[GIVEN ENTRIES Boundary: Start]

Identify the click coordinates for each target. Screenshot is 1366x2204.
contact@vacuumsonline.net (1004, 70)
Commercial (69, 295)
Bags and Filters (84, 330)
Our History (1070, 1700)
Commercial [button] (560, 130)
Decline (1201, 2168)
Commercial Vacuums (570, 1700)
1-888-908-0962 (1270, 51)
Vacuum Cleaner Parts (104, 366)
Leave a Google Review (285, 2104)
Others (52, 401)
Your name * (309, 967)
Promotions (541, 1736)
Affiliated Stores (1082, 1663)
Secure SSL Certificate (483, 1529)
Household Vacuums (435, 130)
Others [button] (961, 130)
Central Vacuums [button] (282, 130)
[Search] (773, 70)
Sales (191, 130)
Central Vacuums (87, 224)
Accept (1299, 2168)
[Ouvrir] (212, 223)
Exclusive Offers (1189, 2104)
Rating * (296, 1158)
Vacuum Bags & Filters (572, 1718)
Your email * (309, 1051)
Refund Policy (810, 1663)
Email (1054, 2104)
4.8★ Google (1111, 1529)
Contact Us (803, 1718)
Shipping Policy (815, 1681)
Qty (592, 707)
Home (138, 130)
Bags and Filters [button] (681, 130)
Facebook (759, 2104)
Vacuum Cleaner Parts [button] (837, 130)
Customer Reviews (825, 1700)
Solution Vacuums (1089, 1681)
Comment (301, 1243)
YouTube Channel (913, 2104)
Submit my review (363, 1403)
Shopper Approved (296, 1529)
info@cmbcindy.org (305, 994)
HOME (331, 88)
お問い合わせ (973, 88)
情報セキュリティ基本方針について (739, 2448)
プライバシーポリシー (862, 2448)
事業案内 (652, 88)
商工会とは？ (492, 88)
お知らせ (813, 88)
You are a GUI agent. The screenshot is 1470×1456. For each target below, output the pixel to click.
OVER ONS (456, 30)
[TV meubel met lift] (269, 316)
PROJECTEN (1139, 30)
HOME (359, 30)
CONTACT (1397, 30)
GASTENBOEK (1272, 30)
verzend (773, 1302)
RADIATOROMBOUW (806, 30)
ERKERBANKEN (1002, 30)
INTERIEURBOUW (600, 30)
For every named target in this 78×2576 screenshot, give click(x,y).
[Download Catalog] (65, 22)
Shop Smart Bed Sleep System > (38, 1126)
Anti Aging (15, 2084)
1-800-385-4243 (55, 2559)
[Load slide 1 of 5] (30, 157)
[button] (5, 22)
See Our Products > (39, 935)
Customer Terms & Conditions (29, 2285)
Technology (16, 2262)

[GIVEN ENTRIES Boundary: End]

However many lines the data holds, return each one exactly.

## YOUR RESPONSE
Identify the click coordinates for each target. Screenshot is 1366x2204.
contact@vacuumsonline.net (1004, 70)
Commercial (69, 295)
Bags and Filters (84, 330)
Our History (1070, 1700)
Commercial [button] (560, 130)
Decline (1201, 2168)
Commercial Vacuums (570, 1700)
1-888-908-0962 (1270, 51)
Vacuum Cleaner Parts (104, 366)
Leave a Google Review (285, 2104)
Others (52, 401)
Your name * (309, 967)
Promotions (541, 1736)
Affiliated Stores (1082, 1663)
Secure SSL Certificate (483, 1529)
Household Vacuums (435, 130)
Others [button] (961, 130)
Central Vacuums [button] (282, 130)
[Search] (773, 70)
Sales (191, 130)
Central Vacuums (87, 224)
Accept (1299, 2168)
[Ouvrir] (212, 223)
Exclusive Offers (1189, 2104)
Rating * (296, 1158)
Vacuum Bags & Filters (572, 1718)
Your email * (309, 1051)
Refund Policy (810, 1663)
Email (1054, 2104)
4.8★ Google (1111, 1529)
Contact Us (803, 1718)
Shipping Policy (815, 1681)
Qty (592, 707)
Home (138, 130)
Bags and Filters [button] (681, 130)
Facebook (759, 2104)
Vacuum Cleaner Parts [button] (837, 130)
Customer Reviews (825, 1700)
Solution Vacuums (1089, 1681)
Comment (301, 1243)
YouTube Channel (913, 2104)
Submit my review (363, 1403)
Shopper Approved (296, 1529)
info@cmbcindy.org (305, 994)
HOME (331, 88)
お問い合わせ (973, 88)
情報セキュリティ基本方針について (739, 2448)
プライバシーポリシー (862, 2448)
事業案内 (652, 88)
商工会とは？ (492, 88)
お知らせ (813, 88)
You are a GUI agent. The screenshot is 1470×1456. For each target below, output the pixel to click.
OVER ONS (456, 30)
[TV meubel met lift] (269, 316)
PROJECTEN (1139, 30)
HOME (359, 30)
CONTACT (1397, 30)
GASTENBOEK (1272, 30)
verzend (773, 1302)
RADIATOROMBOUW (806, 30)
ERKERBANKEN (1002, 30)
INTERIEURBOUW (600, 30)
For every named target in this 78×2576 screenshot, give click(x,y).
[Download Catalog] (65, 22)
Shop Smart Bed Sleep System > (38, 1126)
Anti Aging (15, 2084)
1-800-385-4243 (55, 2559)
[Load slide 1 of 5] (30, 157)
[button] (5, 22)
See Our Products > (39, 935)
Customer Terms & Conditions (29, 2285)
Technology (16, 2262)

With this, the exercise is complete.